Com vista para o Marquês – parte II

    dosaliadosaodragao

    Já nem o Marquês tinha memória. Havia sido há tanto, tanto tempo. Em 1983/1984, mais precisamente. A noite de ontem foi, por isso, de história: o bi-campeonato voltou a cair para o Benfica, para uma equipa comandada, sobretudo, por dois ‘J’, de Jesus e de Jonas. A melhor, segundo a frieza dos números. E, consequentemente, e apesar de tudo, merecedora de créditos e congratulações.

    Há cerca de um ano, neste mesmo espaço, deparei-me com a necessidade de aprender a (com)viver com a festa no Marquês. Apresentei os parabéns ao Benfica e sublinhei a falta de comparência ao Campeonato por parte do FC Porto, que facilitou sobremaneira a tarefa benfiquista. Com a chegada de 2014/2015, imaginei que poderia ser diferente. Um ano volvido, duas notícias, uma boa e outra má: a positiva é que o FC Porto não voltou a cometer os erros que levaram à hecatombe de 2013/2014; a má noticia é que cometeu outros, que lhe custaram tantos pontos quanto o resgate do título.
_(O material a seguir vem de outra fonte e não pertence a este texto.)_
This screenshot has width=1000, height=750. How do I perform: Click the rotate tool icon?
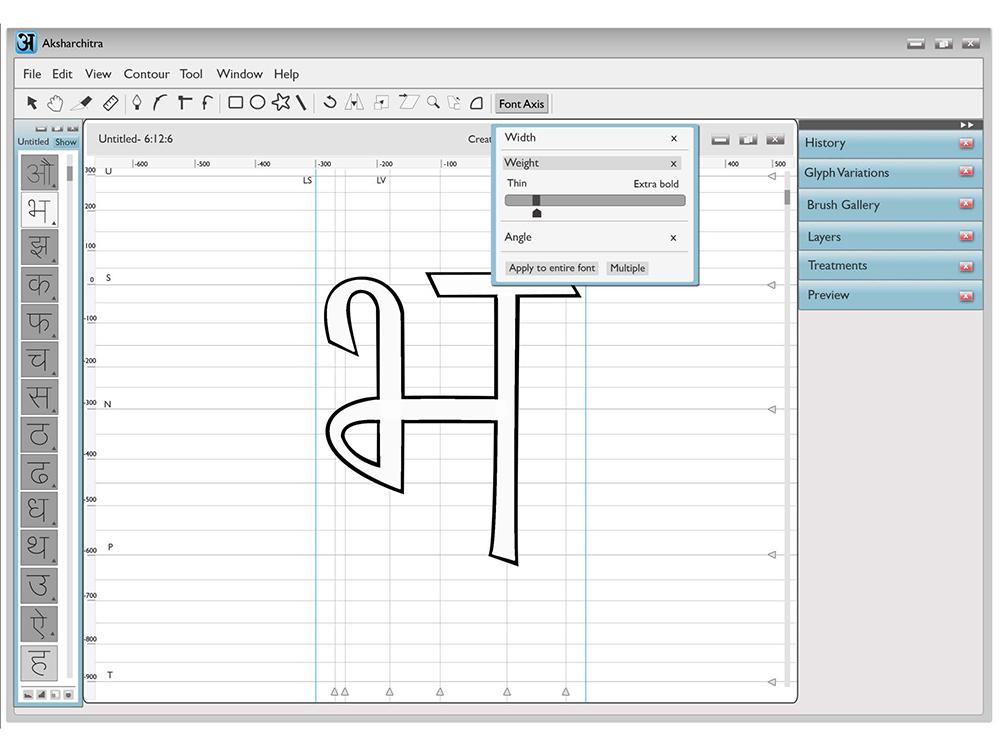click(329, 102)
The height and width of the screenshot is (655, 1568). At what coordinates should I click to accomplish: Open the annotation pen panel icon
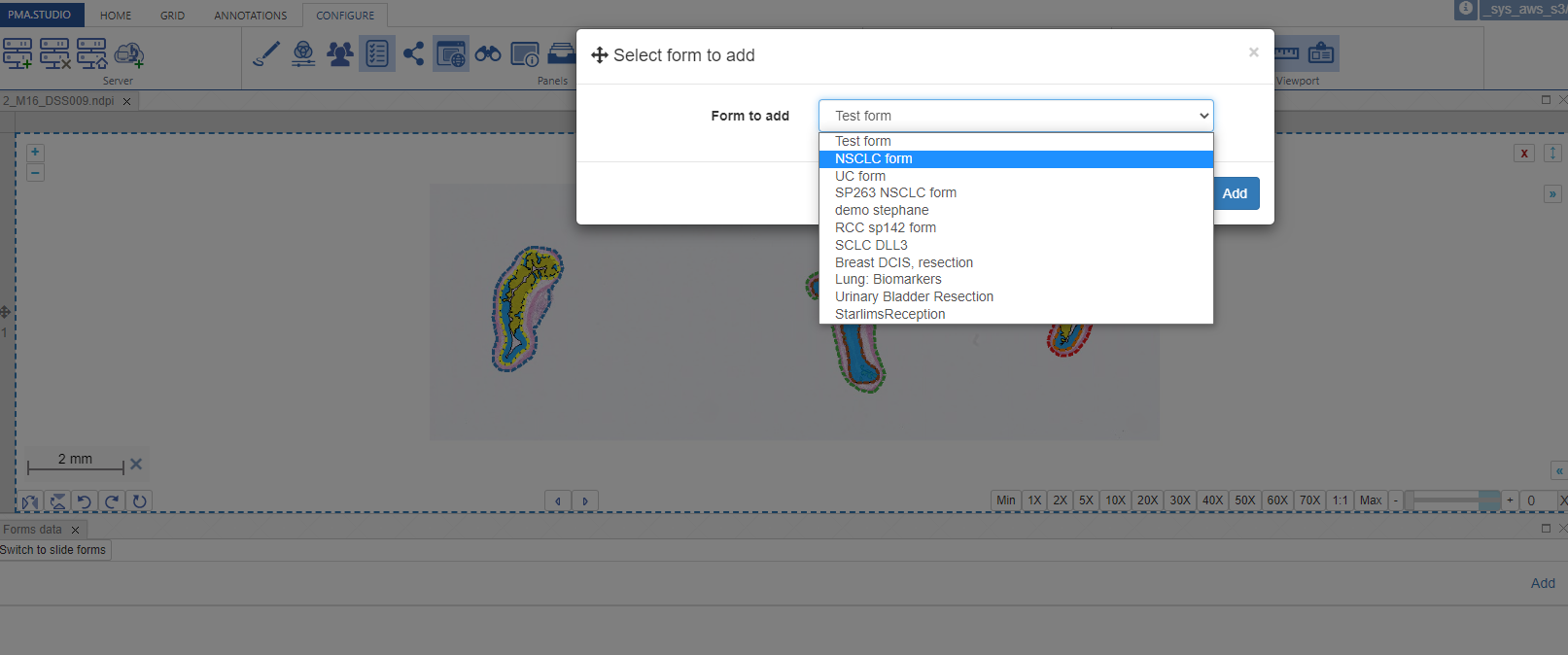click(x=265, y=53)
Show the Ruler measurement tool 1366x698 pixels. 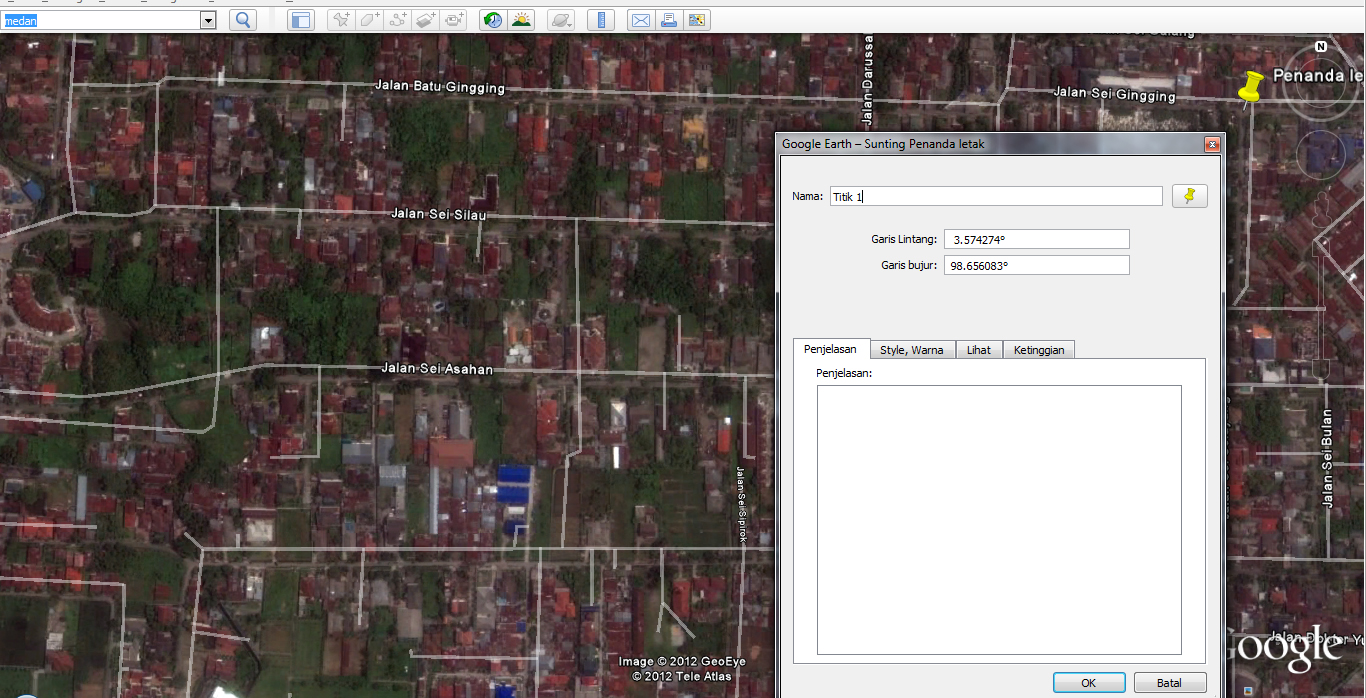click(x=601, y=20)
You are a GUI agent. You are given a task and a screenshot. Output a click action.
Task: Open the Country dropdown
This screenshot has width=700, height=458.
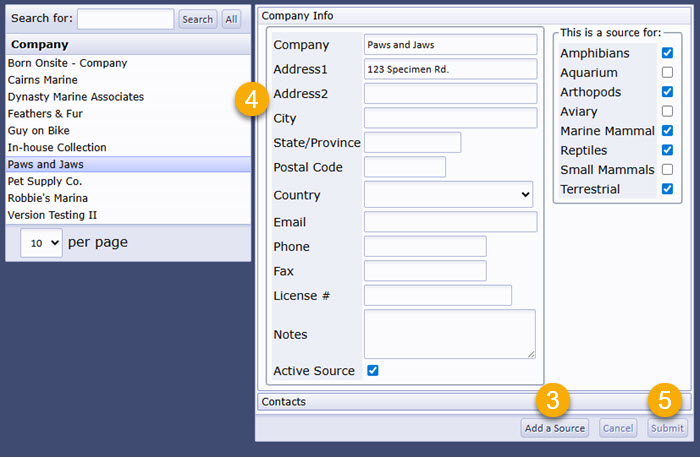tap(448, 195)
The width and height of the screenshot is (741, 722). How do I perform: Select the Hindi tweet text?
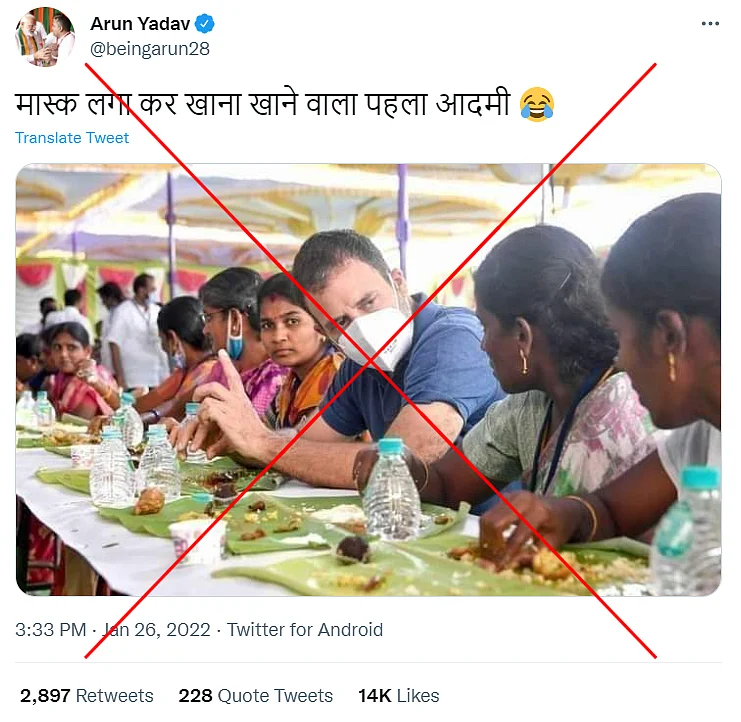(263, 104)
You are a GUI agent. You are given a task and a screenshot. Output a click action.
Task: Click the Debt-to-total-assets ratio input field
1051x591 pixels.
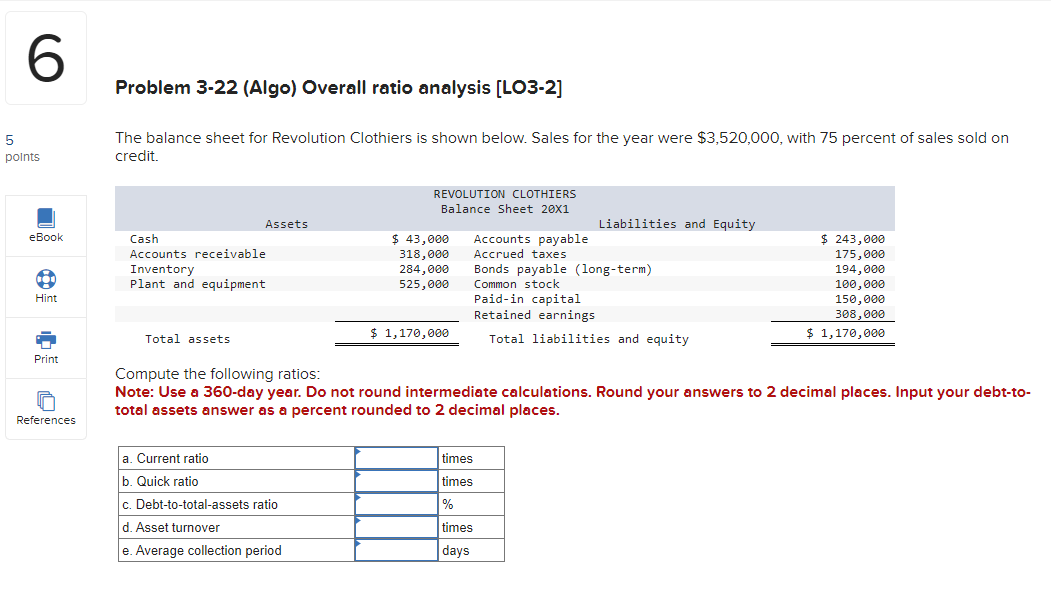tap(396, 504)

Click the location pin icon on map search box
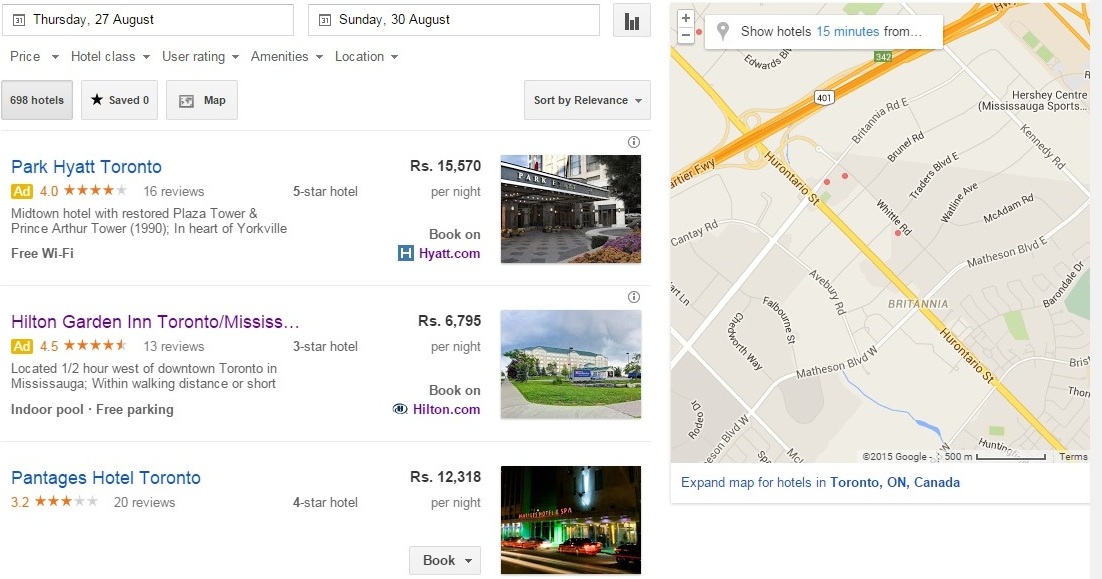723,32

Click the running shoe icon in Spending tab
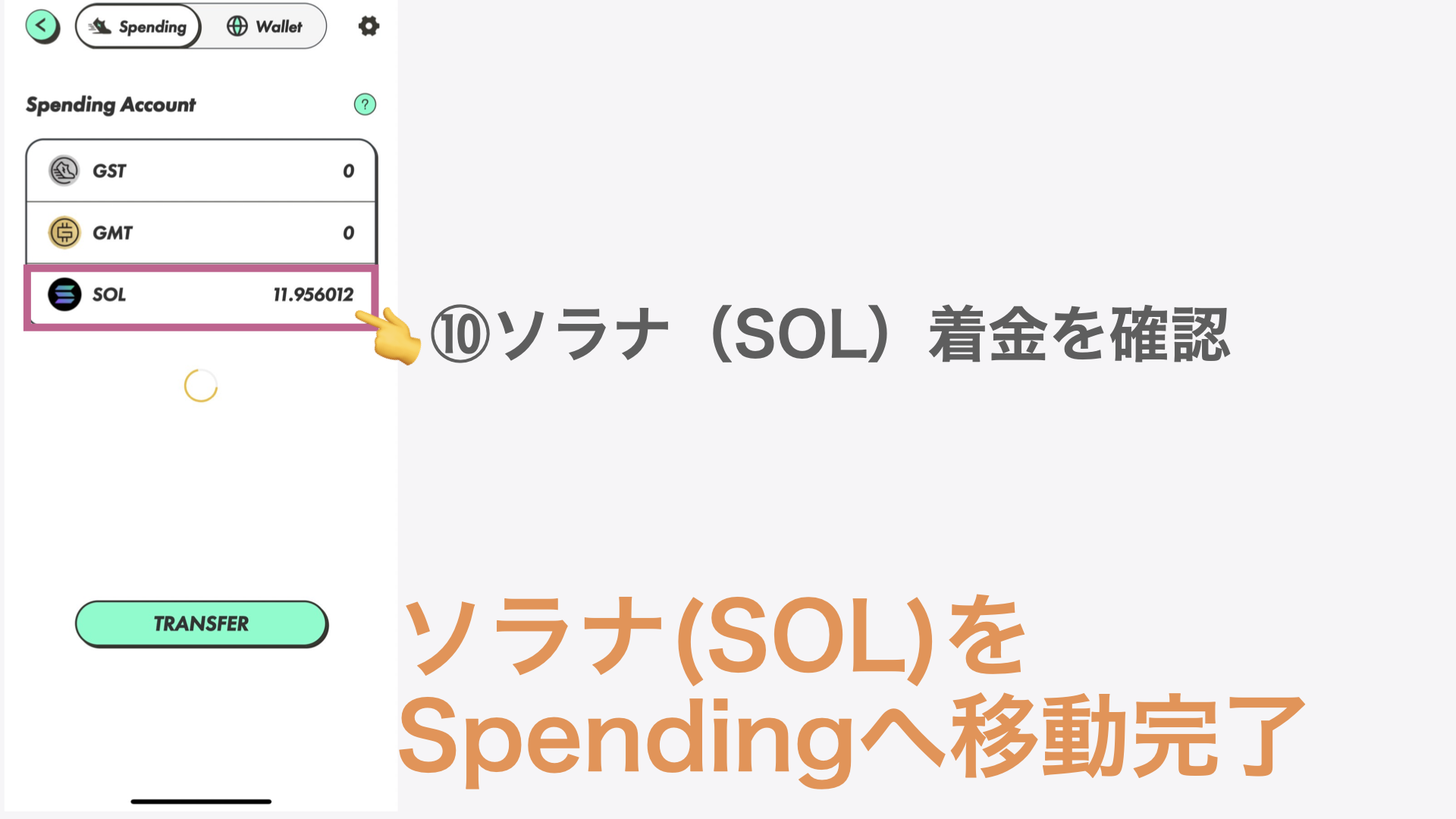pyautogui.click(x=99, y=27)
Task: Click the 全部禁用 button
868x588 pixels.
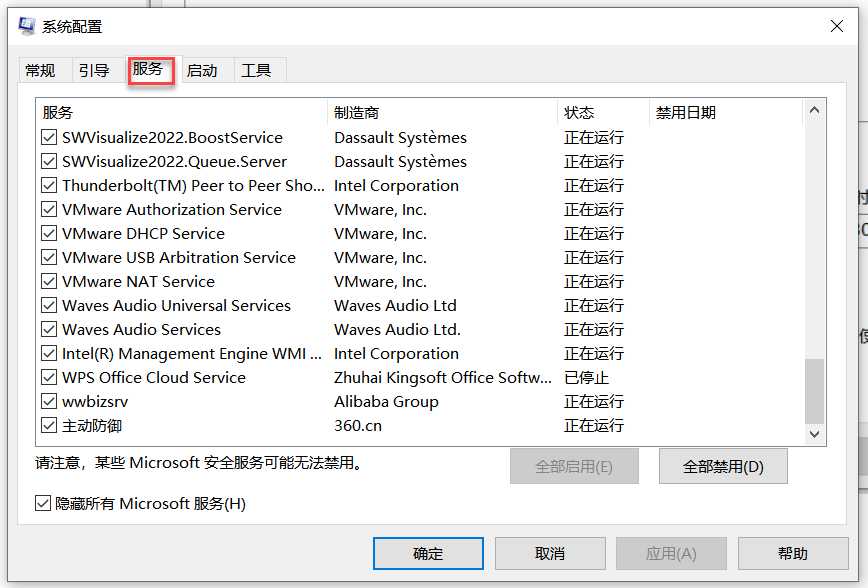Action: click(x=722, y=465)
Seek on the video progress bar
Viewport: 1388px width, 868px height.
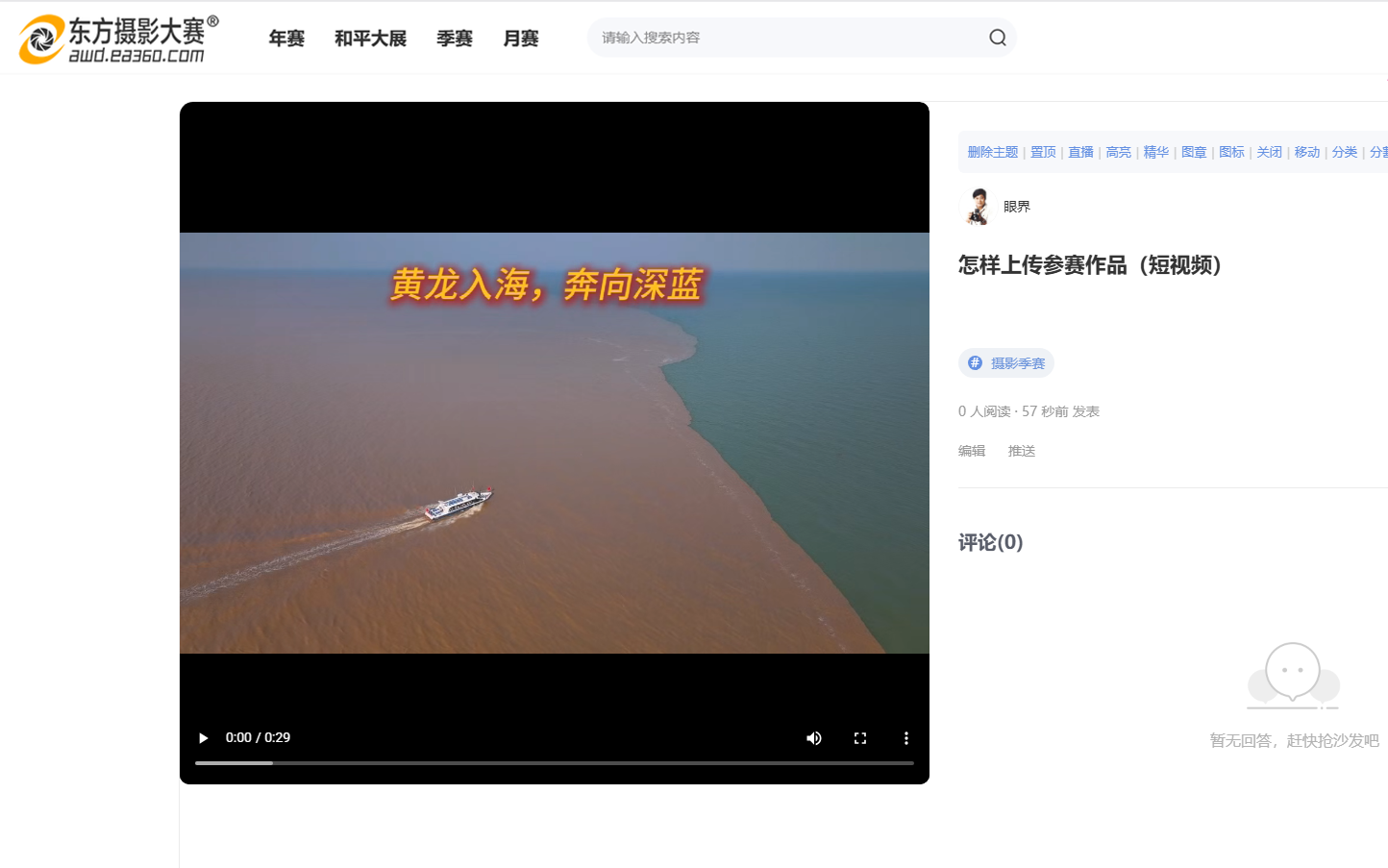(x=554, y=763)
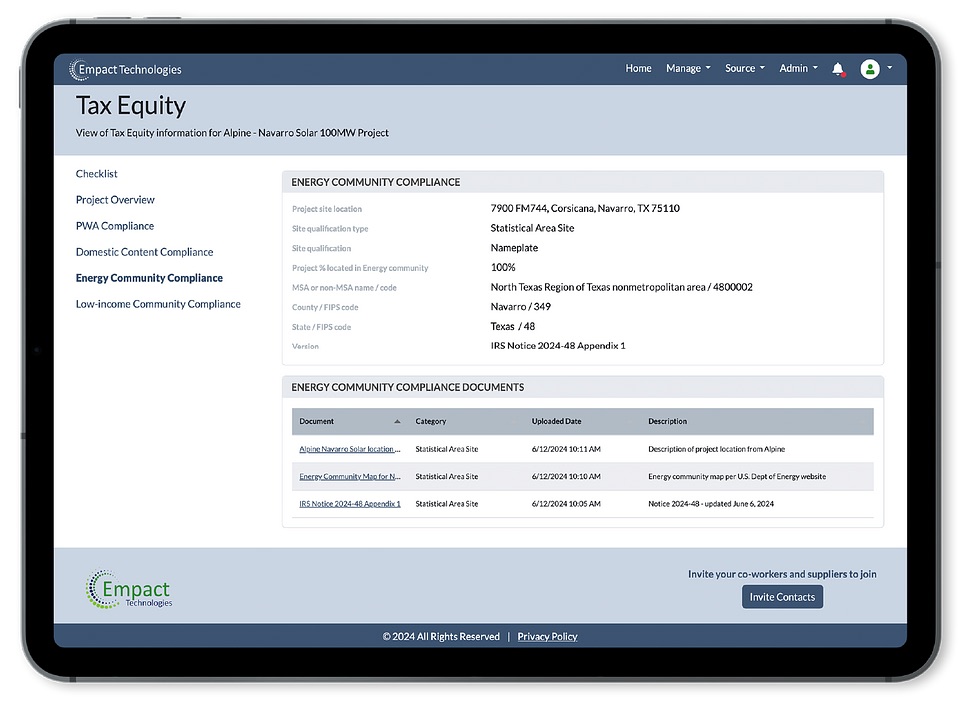The image size is (960, 708).
Task: Switch to the Checklist section
Action: (96, 173)
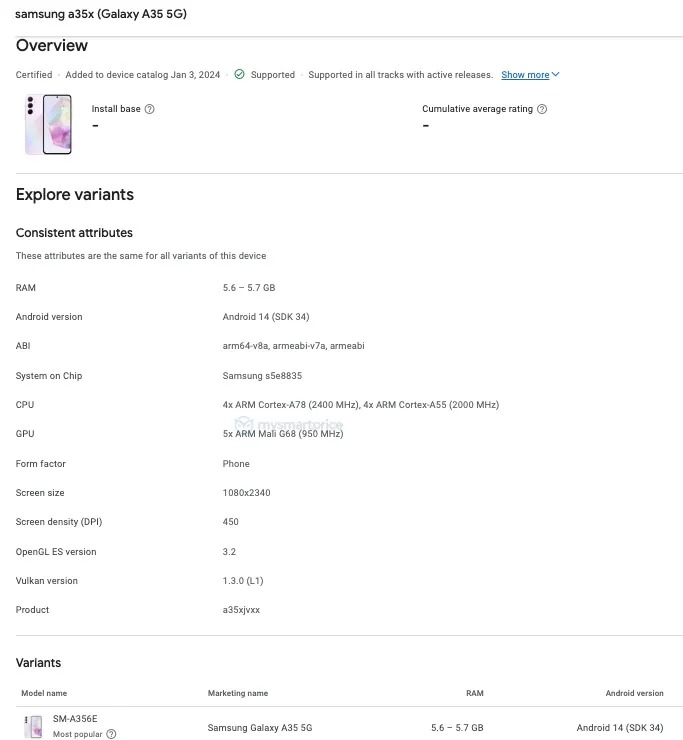Open the Show more link

525,75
E este, na perspectiva do portista, é o verdadeiro problema.

    Os elogios à equipa da Luz serão veiculados e propagandeados, nos próximos dias e semanas, pela imensa nação vermelha. De forma natural e justa. E sendo o momento do festejo e do lançamento eufórico da mais electrizante tocha vermelha, simultaneamente, do lado do Dragão é, urgentemente, tempo de reflexão.

    No ano transacto «a verdadeira novidade desta época foi a falta de comparência do FC Porto. Foram os equívocos na construção do plantel, foi o tremendo erro de casting em que se tornou Paulo Fonseca, foi, enfim, a banalidade na qualidade de jogo do Dragão que tornou o campeonato, a partir de um dado momento, num calmo e tranquilo passeio para o Benfica.». Este época não aconteceu nada disso. O FC Porto reforçou-se muito e quase sempre bem – Indi, Marcano, Casemiro, Brahimi, Óliver e Tello (já para não falar em Evandro, Ruben Neves ou Aboubakar) vieram acrescentar qualidade ao plantel. Em teoria, claro. Mas quem foi acompanhando o FC Porto ao longo da época foi percebendo que os deslizes poderiam sempre acontecer. Muito dessa iminência foi resultando de um claro descomprometimento, desconcentração, desconhecimento, falta de identificação em relação ao que é o FC Porto por parte de muitos dos novos elementos – algo potenciado pelo facto de terem sido 15 os reforços, um número tão necessário quanto exagerado e que dificultou a imperiosa adaptação a um clube que já não tem hoje, à porta do balneário, verdadeiros bagageiros da mística portista.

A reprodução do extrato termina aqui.